TEXT EXTRACT
This morning, I awoke early, and unable to get back to sleep, I decided to film the streets of Florence at 5:30am. At first, they were fairly empty - there were a few people wandering around, pulling suitcases behind them - so there was little to distract. I filmed mainly streets although I did pay quite some attention to the church Santa Maria Novella, not least because we probably won't be going there at all. Wandering around, I stumbled on the conference centre, which is only about 100m from the hotel, straight down one road.
Returning to the hotel, we had breakfast then went out for a short walk. I wanted to buy credit for the Italian mobile phones which I bought last year in Sorrento; the local TIM shop is a two minute walk from the hotel. Also next to the shop is one of the outside markets of Florence, Mercato Centrale; there is an outside market, full of stalls selling leather bags and belts, football shirts and souvenirs, and there is an inside market (where we didn't go) which apparently sells food and other items.
From there, we walked to the Duomo, which would take me about ten minutes (if that) on my own but took about twice the time with my wife, who doesn't walk at my pace. I knew it was close but I didn't realise it was that close. Although the streets were still fairly empty (thus making it relatively easy to take photographs without extraneous heads), I knew that we couldn't stay as we had to get to the Uffizi Gallery - we had tickets for 10:45 am. The walk from the Duomo to the Uffizi was slightly further from the hotel to the Duomo.
Once at the Uffizi, I was somewhat taken aback when I saw the lines waiting to enter. I had pre-booked tickets and was told by an attendant to join the queue at a building opposite the main entrance. There we joined other people who had also pre-booked; they were queuing to obtain their tickets before joining an even longer queue to enter the gallery. Everyone at least took the wait in good spirits. I should mention that the weather was suitable - between 18-20 degrees. Sometimes there were even spots of rain. Much better to wait in weather like this than in sweltering heat with no relief from the sun.
Once in the Uffizi, we spent about two hours walking around and absorbing the pictures. My wife had studied Renaissance painting whilst at school so she was in seventh heaven, looking at all the pictures. She even forgot about most of the pains in her legs while walking around.
After the Uffizi, we split a pizza in a restaurant just behind the Uffizi - I had my favourite Italian drink, lemon soda - then continued on to the Ponte Vecchio. I had been looking forward to this, but the reality was far from the dream: all the shops belonged to jewellers and they were very expensive. While we were taking pictures, I was 'accosted' by a lady in white face who, without words, insisted that we have our picture taken together. I gave her two euro for the pleasure.

WHAT YOU WILL DO
Please carry on the account of the day in Florence, picking up after the last sentence, about the two euro given to the lady in white face.

MATERIAL
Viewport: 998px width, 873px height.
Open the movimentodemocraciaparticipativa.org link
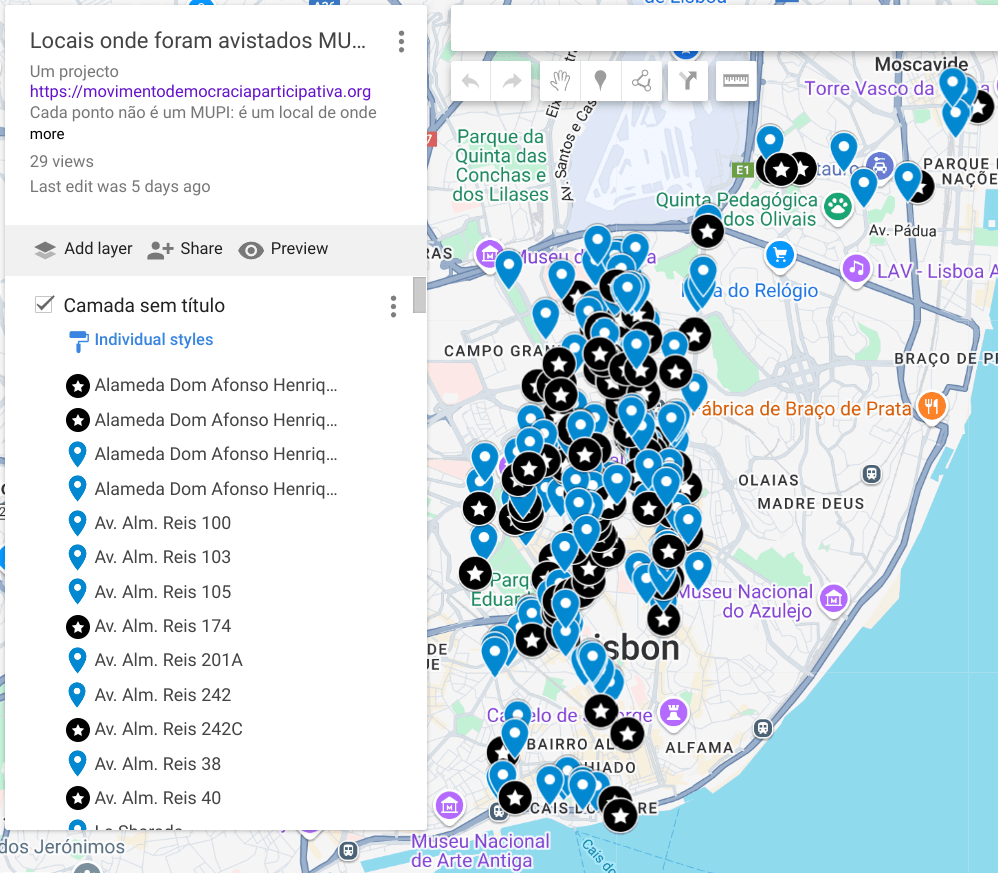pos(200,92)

* * *

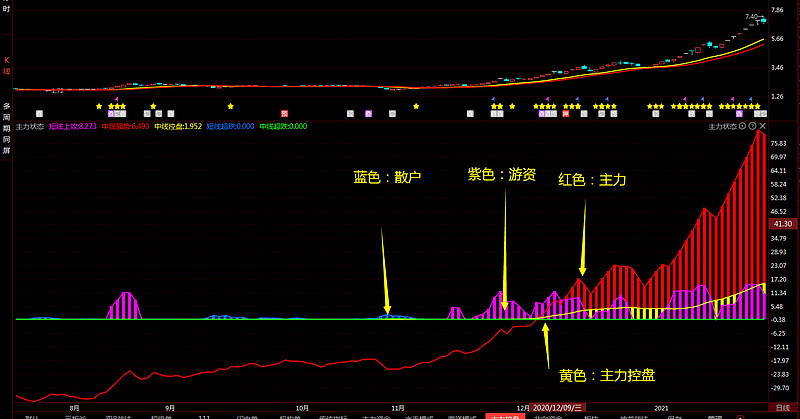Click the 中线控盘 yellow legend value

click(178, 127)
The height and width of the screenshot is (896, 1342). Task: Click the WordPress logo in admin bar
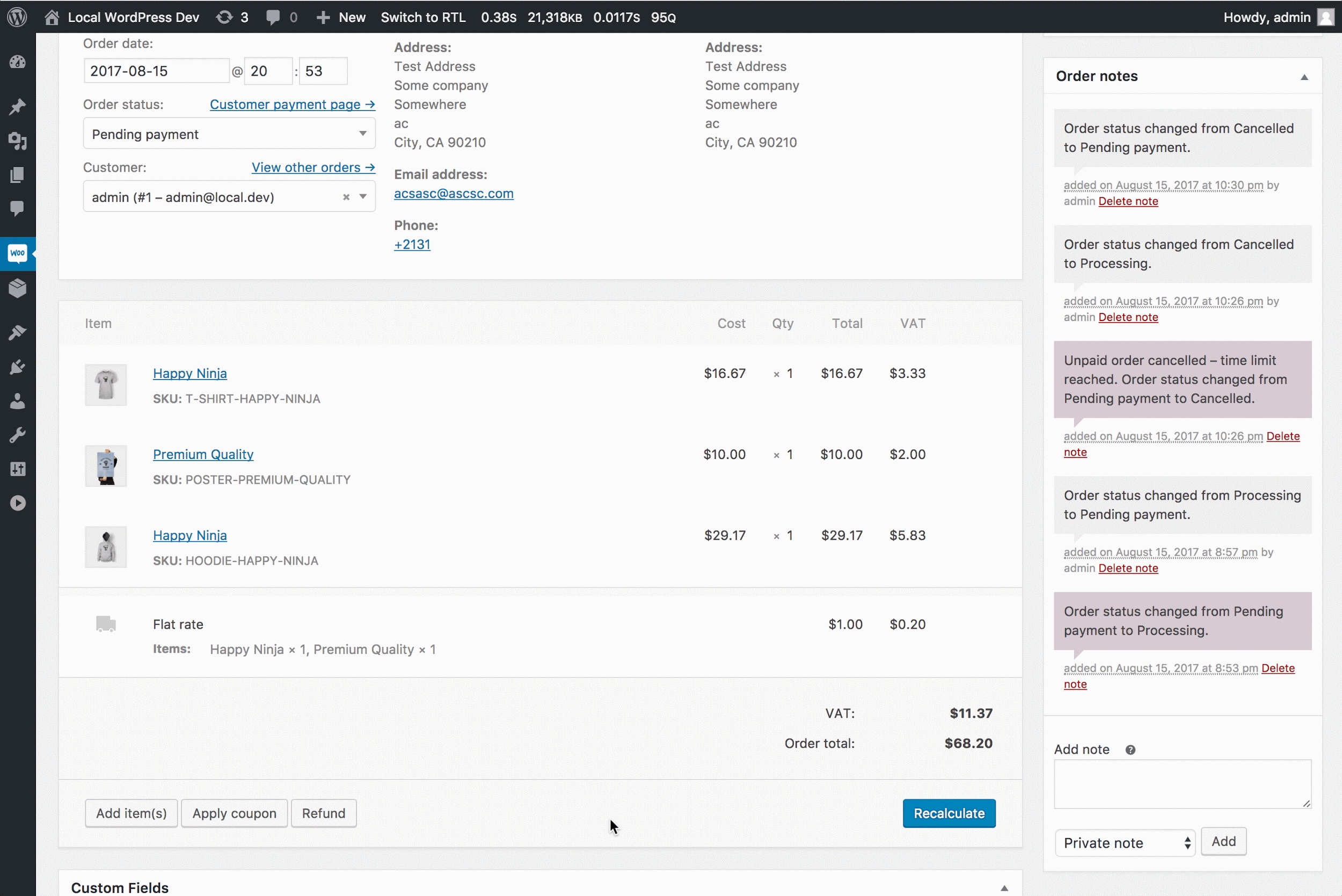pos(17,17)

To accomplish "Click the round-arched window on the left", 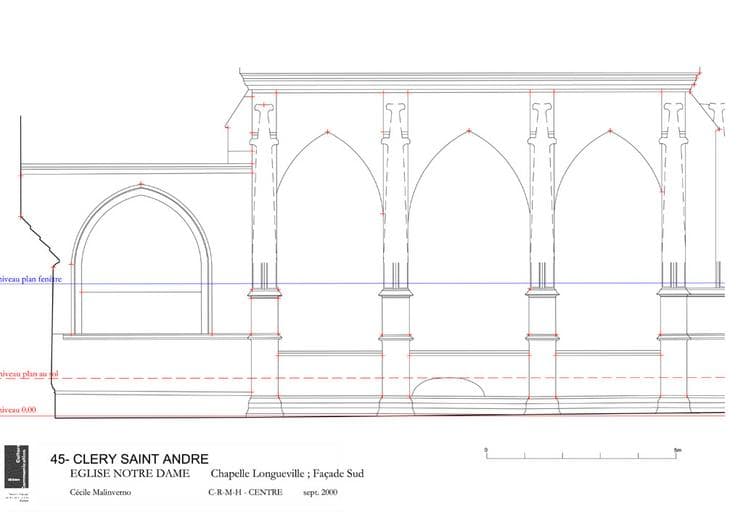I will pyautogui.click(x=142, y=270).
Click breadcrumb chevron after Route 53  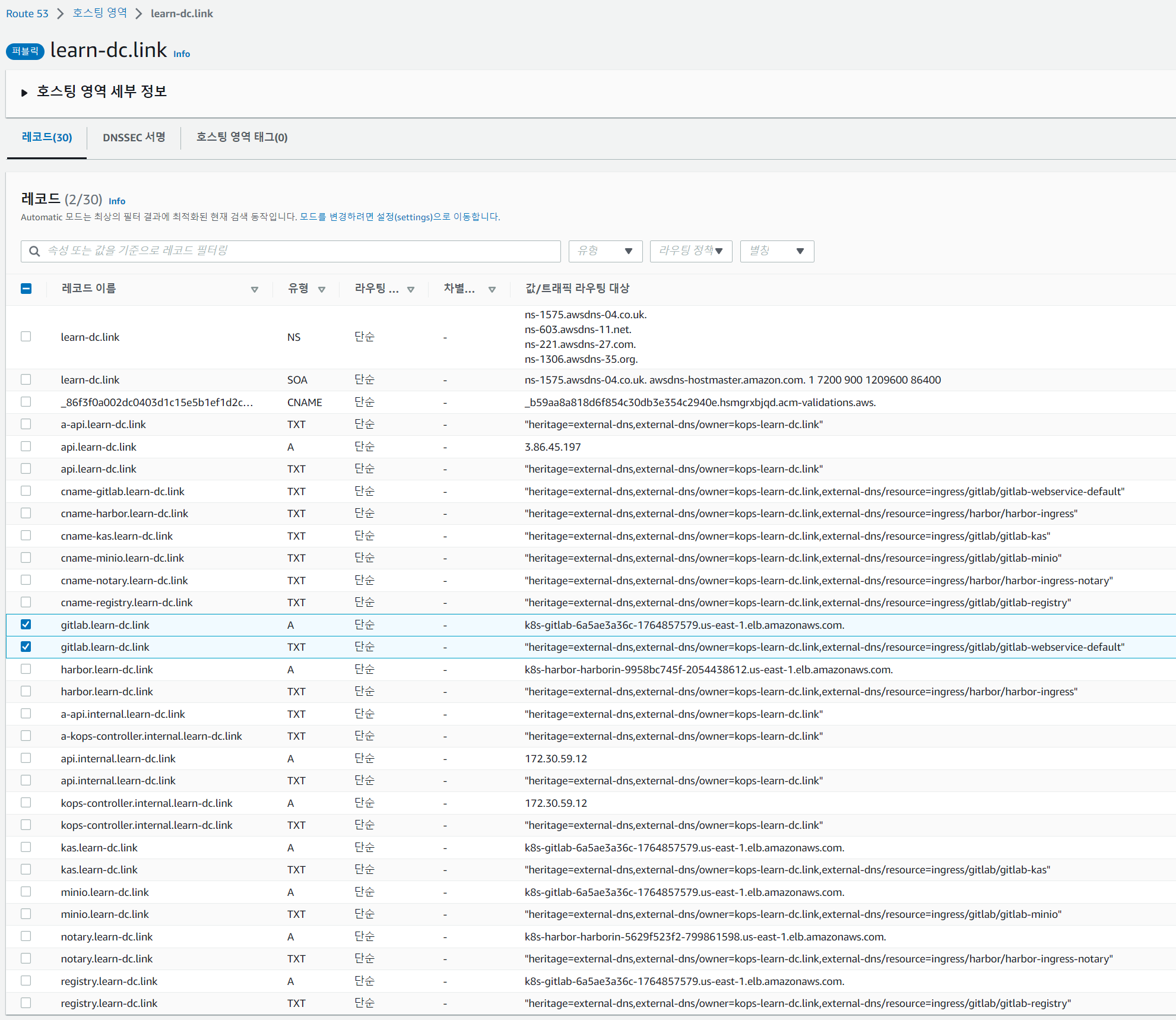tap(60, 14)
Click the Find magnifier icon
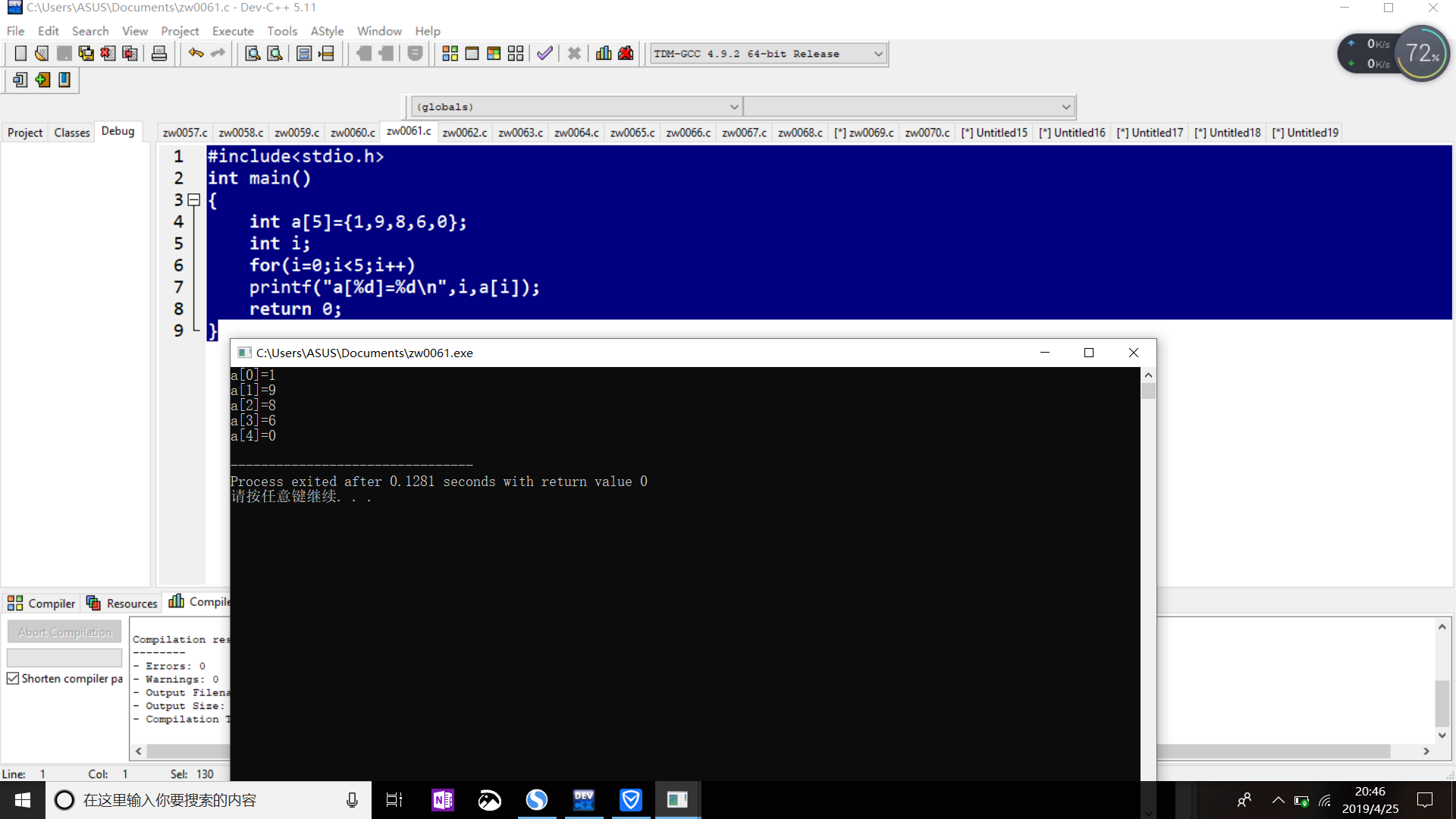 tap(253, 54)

---

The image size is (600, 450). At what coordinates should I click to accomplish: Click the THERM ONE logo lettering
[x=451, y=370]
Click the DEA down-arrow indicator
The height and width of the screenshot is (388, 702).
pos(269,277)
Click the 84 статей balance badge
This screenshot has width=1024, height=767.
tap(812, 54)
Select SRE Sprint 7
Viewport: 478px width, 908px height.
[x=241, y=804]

THE OUTPUT
Continuing back to the Duomo, we stopped at a few shops which we had skipped earlier in our haste to get to the Uffizi in time, leaving more than a few euros behind. The clothes and shoes look so beautiful in the shop windows; I told my wife that we should regard them as art and not as clothing. We resisted the temptation to have a cup of tea for 7 euro each in a prime location opposite the Duomo, instead electing to walk most of the way back to the hotel before stopping at a local watering hole opposite the Italian War of Independence (1820-1822) war memorial, where a cup of tea (actually two cups for the price of one) cost only 4 euro.
This reminds me that a review of our hotel stated that there were always hot drinks on hand in the hotel lobby and so I decided not to bring the small traveling kettle which I bought in the aftermath of Sorrento. No kettle and also no hot drinks in the lobby. Oops.
Once in the hotel, I resumed my Internet browsing from the early morning, looking for the photographic supplies shop which is supposed to be nearby. I noted the address and saw approximately how to get there; the shop is outside the tourist area of Florence, but then we are on the edge of that area so it took me only a few minutes to walk there. Fortunately there was another sports camera on sale (about 430 euro) so at least the staff knew what was required. The booklet which came with the camera mentioned an FT card, but the salesman knew that a micro-SD card was the required item. I had the choice of 16 or 32GB and plumped for the latter, at the cost of 45 euro (too much?). The salesman placed the card in the slot provided, I turned on the camera and a blue light came on. I thought that this showed that the camera was working.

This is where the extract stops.